Thank you for the clarification.

I assume that hits usually return in ranking order which makes sense in
terms how one usually wants to display the result.  In terms of access speed
this is the non wanted order.  Though it is not a big deal sorting the array
it might be interesting thinking about providing search calls with a
parameter defining the hits order allowing to have Lucene returning the
result in document id order if needed.

Andreas


On 5/18/07, Paul Elschot <[EMAIL PROTECTED]> wrote:

Otis,

See below.

On Friday 18 May 2007 05:03, Otis Gospodnetic wrote:
> ----- Original Message ----
> From: Paul Elschot <[EMAIL PROTECTED]>
>
> On Thursday 17 May 2007 08:10, Andreas Guther wrote:
> > I am currently exploring how to solve performance problems I encounter
with
> > Lucene document reads.
> >
> > We have amongst other fields one field (default) storing all
searchable
> > fields.  This field can become of considerable size since we
are  indexing
> > documents and  store the content for display within results.
> >
> > I noticed that the read can be very expensive.  I wonder now if it
would
> > make sense to add this field as Field.Store.Compress to the
index.  Can
> > someone tell me if this would speed up the document read or if this is
> > something only interesting for saving space.
>
> I have not tried the compression yet, but in my experience a good way
> to reduce the costs of document reads from a disk is by reading them
> in document number order whenever possible.
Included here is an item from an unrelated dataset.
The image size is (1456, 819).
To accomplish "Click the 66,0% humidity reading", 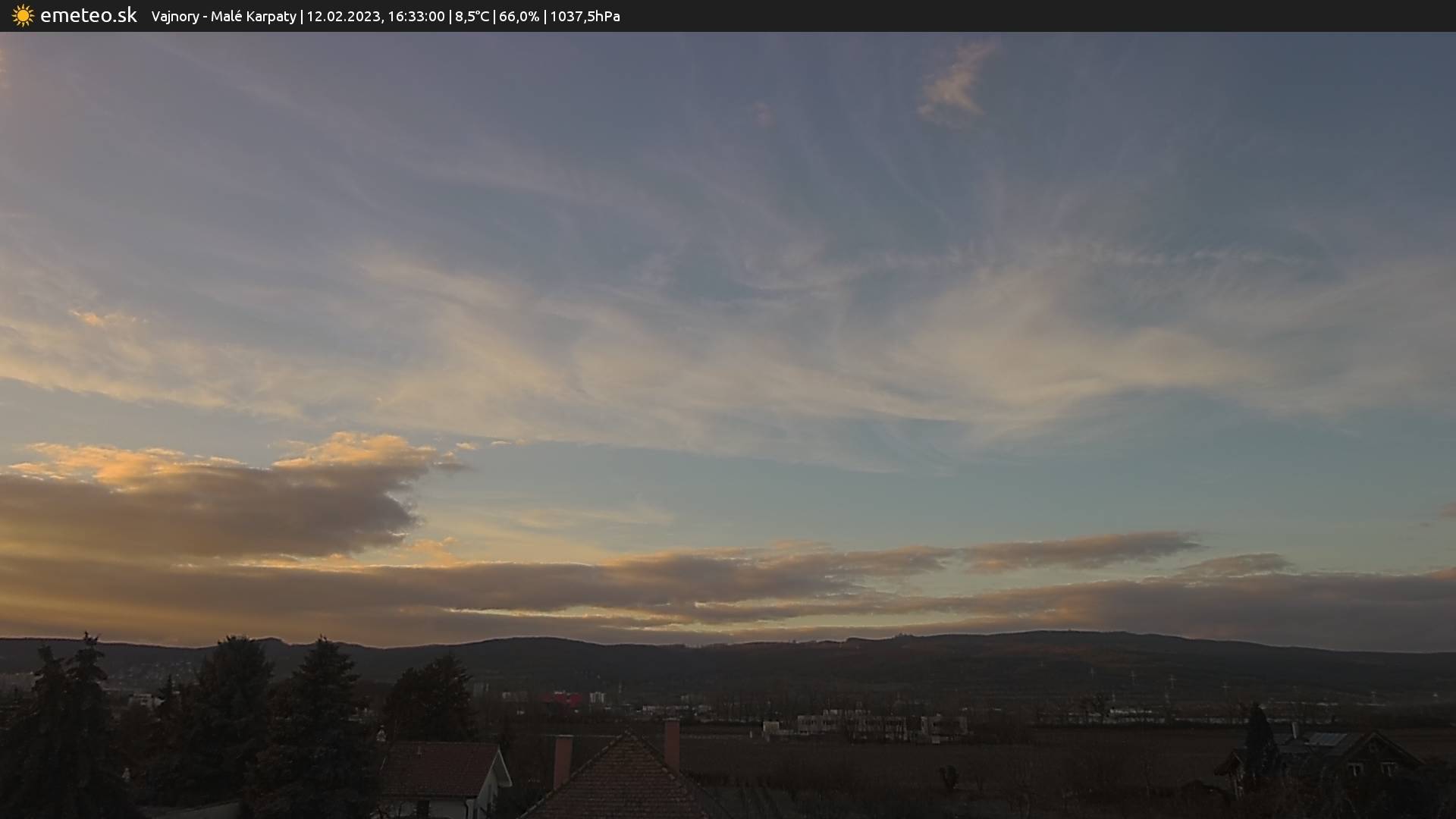I will [519, 17].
In this way one saves
> on the disk head seeks.
> Compression should actually help reducing the costs of disk head seeks
> even more.
>
> OG: Does this really help in a multi-user environment where there are
multiple parallel queries hitting the index and reading data from all over
the index and the disk?  They will all share the same disk head, so the
head
will still have to jump around to service all these requests, even if each
request is being careful to read documents in docId order, no?
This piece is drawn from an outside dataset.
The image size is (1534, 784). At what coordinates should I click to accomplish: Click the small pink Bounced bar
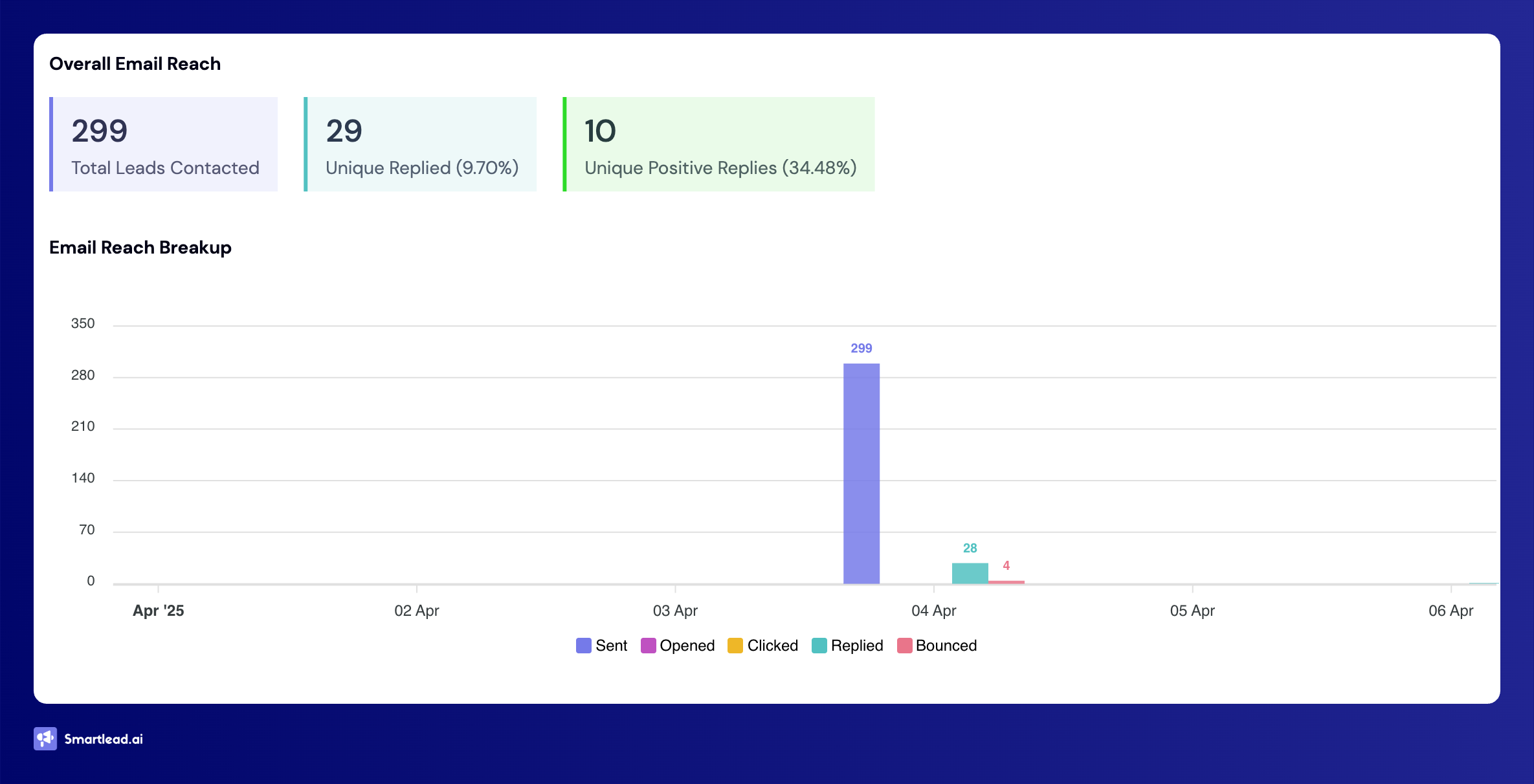(1006, 582)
When the requests for reading docs come in parallel, the underlying OS
will normally favour the request for which the disk head needs to move
only very little. In those cases reading in doc id order also helps
throughput by allowing the OS to merge the requests for which the
head then needs to move even less per retrieved doc.
For example, with 3 retrieved docs per query:
10 1 5 sorts into: 1 5 10.
7 12 3 sorts into: 3 7 12.
1 5 10 and 3 7 12 merge into: 1 3 5 7 10 12, total seek distance: 11.
Unsorted these could merge into: 7 10 12 3 1 5, total seek distance: 20.

Iirc Hits does not retrieve docs in doc id order.